(Records provided begins)

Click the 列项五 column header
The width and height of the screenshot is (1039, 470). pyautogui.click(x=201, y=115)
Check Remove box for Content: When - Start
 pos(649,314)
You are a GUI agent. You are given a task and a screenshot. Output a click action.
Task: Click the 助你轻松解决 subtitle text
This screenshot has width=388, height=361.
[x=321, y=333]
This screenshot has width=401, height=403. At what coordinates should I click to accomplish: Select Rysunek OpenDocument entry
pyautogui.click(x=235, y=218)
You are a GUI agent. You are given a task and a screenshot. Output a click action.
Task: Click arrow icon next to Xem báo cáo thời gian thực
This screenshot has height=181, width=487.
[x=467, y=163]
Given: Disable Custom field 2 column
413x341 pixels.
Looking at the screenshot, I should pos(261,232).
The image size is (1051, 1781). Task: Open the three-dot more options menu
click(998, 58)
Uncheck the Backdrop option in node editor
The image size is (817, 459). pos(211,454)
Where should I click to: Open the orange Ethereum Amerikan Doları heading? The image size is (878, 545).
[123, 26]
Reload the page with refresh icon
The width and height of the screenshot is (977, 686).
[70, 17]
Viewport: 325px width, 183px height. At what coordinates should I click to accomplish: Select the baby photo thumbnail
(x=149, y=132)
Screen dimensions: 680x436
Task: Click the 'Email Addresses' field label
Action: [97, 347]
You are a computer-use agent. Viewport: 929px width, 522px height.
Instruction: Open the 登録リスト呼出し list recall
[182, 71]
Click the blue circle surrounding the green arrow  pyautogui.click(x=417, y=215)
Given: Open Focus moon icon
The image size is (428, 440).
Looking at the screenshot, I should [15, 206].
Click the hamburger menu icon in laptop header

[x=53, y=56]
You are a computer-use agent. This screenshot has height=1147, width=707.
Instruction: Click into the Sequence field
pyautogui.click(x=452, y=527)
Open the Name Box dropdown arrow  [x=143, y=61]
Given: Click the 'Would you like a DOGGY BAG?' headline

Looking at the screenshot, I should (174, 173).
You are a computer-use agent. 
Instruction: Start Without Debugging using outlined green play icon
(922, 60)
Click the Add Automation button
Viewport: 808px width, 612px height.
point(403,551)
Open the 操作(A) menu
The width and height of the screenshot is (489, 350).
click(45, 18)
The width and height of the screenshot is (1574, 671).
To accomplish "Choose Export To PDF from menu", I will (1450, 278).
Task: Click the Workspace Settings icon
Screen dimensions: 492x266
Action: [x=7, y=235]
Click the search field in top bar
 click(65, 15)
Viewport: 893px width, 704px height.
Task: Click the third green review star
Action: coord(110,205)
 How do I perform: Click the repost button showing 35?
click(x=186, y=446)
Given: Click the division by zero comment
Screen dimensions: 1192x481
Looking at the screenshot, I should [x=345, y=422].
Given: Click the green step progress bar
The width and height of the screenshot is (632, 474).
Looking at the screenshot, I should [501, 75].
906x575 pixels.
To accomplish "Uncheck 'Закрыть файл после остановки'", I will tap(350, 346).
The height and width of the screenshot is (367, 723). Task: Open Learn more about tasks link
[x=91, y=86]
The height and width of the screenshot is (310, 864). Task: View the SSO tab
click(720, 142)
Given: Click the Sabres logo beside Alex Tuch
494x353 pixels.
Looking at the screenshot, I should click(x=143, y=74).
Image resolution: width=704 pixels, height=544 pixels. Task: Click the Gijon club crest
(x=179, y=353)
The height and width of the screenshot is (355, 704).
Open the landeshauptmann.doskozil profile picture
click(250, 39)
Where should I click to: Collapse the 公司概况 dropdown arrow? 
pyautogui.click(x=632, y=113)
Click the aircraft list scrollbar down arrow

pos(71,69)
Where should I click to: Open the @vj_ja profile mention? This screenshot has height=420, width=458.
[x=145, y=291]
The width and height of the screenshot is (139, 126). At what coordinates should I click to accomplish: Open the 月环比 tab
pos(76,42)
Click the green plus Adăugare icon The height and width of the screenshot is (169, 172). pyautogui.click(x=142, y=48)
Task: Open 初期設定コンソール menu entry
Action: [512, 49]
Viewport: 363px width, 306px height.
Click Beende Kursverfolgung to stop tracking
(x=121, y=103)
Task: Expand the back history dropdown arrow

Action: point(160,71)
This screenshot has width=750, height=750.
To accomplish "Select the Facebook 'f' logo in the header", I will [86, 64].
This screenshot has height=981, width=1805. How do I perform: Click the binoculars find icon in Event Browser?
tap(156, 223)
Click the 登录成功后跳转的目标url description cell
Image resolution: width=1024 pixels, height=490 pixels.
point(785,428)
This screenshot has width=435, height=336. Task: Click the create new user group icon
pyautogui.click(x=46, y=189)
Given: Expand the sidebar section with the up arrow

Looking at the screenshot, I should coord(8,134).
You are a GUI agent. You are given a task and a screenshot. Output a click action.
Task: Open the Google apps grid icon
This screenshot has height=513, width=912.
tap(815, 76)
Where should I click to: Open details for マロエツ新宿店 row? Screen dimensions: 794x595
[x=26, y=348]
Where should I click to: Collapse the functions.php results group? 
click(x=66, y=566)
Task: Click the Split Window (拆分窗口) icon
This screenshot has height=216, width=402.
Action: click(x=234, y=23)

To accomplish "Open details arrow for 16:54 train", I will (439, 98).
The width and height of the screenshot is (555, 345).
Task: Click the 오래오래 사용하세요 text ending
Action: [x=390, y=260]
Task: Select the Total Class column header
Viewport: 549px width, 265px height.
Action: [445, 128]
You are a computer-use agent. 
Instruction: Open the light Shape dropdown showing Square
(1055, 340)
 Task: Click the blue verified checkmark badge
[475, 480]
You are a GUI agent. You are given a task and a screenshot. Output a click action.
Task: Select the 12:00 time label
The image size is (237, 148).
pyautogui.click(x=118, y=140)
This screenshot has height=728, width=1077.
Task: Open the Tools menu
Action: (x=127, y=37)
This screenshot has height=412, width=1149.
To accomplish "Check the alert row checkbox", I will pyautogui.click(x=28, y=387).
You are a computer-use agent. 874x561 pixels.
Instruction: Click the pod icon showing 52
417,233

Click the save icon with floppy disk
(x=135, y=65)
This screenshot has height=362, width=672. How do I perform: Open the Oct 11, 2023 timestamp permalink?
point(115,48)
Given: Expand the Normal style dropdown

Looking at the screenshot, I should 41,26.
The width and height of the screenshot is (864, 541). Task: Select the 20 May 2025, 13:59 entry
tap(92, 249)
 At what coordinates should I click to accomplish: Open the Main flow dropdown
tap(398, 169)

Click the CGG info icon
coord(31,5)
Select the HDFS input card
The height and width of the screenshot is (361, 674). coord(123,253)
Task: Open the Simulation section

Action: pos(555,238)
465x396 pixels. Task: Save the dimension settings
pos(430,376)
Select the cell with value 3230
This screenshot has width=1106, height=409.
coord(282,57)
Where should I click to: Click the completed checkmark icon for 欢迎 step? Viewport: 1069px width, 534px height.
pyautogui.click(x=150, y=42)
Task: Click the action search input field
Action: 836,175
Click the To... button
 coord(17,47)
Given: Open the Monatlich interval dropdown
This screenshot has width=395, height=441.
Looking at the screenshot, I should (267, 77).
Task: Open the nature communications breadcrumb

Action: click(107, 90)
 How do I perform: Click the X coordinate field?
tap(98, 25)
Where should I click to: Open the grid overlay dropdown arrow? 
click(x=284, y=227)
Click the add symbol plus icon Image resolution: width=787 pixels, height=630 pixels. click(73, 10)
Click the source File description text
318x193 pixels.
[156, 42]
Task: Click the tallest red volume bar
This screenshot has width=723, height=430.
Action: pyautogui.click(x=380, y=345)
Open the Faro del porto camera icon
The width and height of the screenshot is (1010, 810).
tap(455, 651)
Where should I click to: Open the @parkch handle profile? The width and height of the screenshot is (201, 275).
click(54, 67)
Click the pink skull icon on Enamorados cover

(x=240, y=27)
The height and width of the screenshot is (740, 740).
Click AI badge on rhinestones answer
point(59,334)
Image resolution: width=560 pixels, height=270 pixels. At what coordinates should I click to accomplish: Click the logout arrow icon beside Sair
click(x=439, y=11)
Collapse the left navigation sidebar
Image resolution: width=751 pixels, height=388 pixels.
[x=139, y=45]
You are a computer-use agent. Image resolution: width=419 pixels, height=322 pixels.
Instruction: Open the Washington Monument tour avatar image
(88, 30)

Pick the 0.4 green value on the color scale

(Records provided ends)

▸ **Task objective**
Go through the records and pull out each line that includes the word "description".

▸ **Result of this task**
Click the 登录成功后跳转的目标url description cell
Click the source File description text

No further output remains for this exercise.